§ What this task involves: Pictures aside, reproduce exactly and only the lines below, starting at the one containing "Unstar the cloud icon via star badge" and ending at the last line.
[[ Data to use, beginning ]]
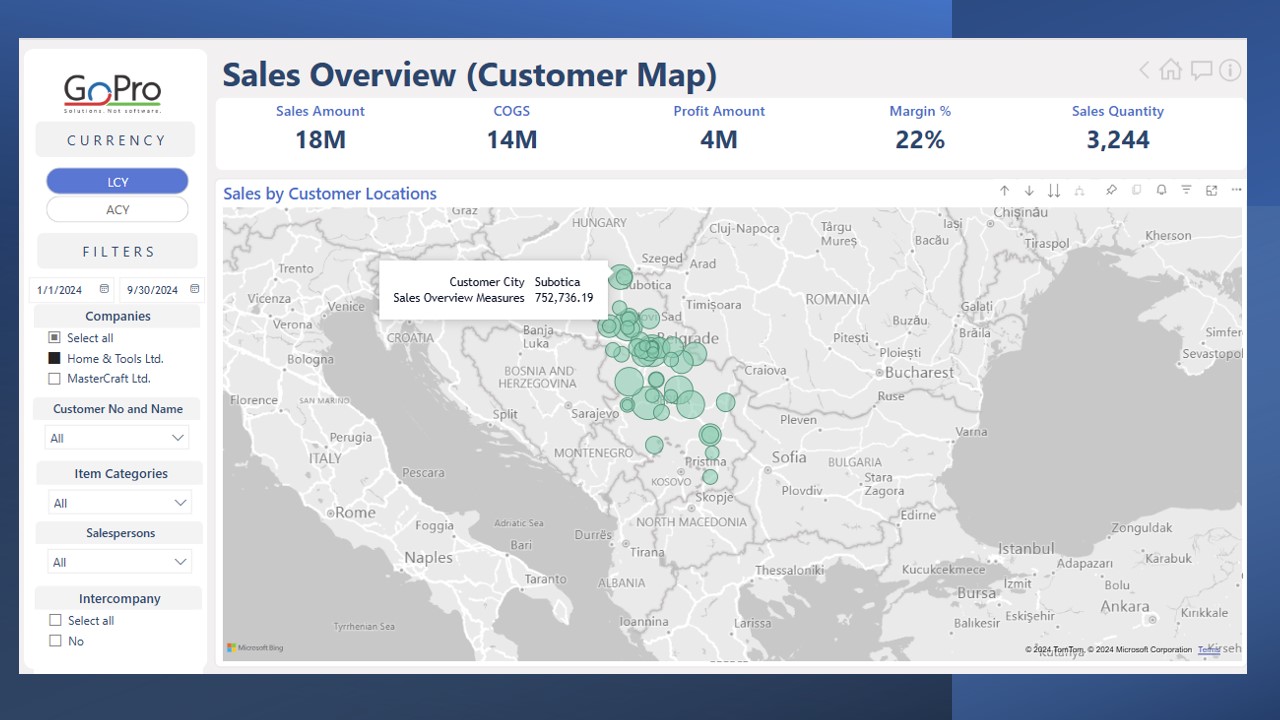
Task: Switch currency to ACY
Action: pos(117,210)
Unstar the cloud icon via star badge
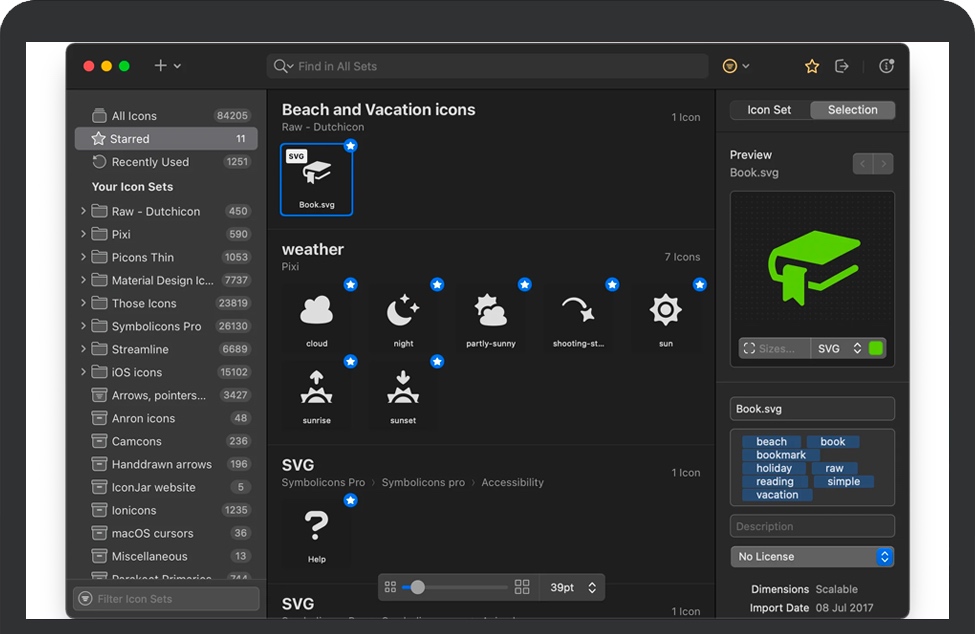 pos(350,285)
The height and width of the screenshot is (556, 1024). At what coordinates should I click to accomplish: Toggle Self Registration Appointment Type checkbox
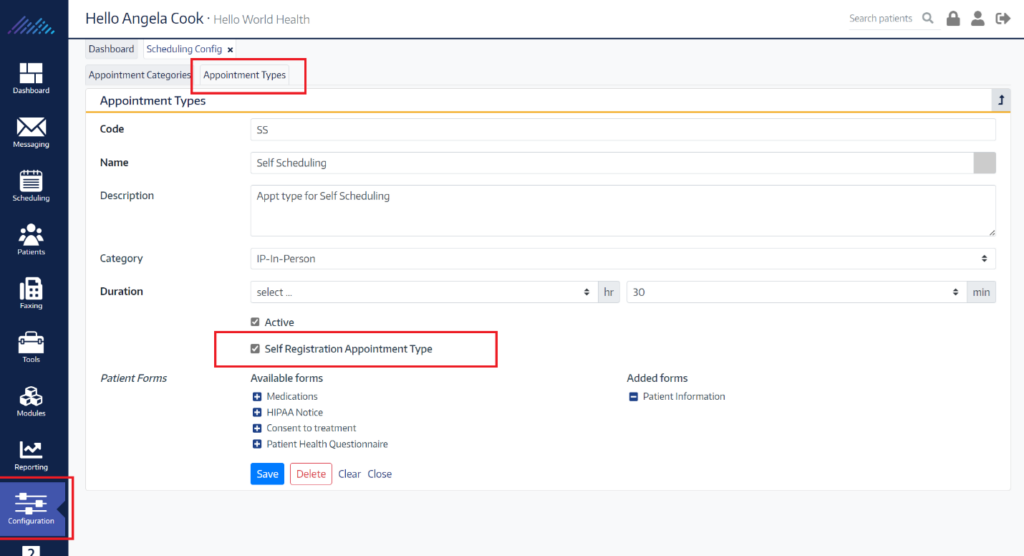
[[ Data to use, end ]]
§ Reply to the task:
Unstar the cloud icon via star badge
 pos(350,285)
The height and width of the screenshot is (556, 1024). At what coordinates should I click to accomplish: Toggle Self Registration Appointment Type checkbox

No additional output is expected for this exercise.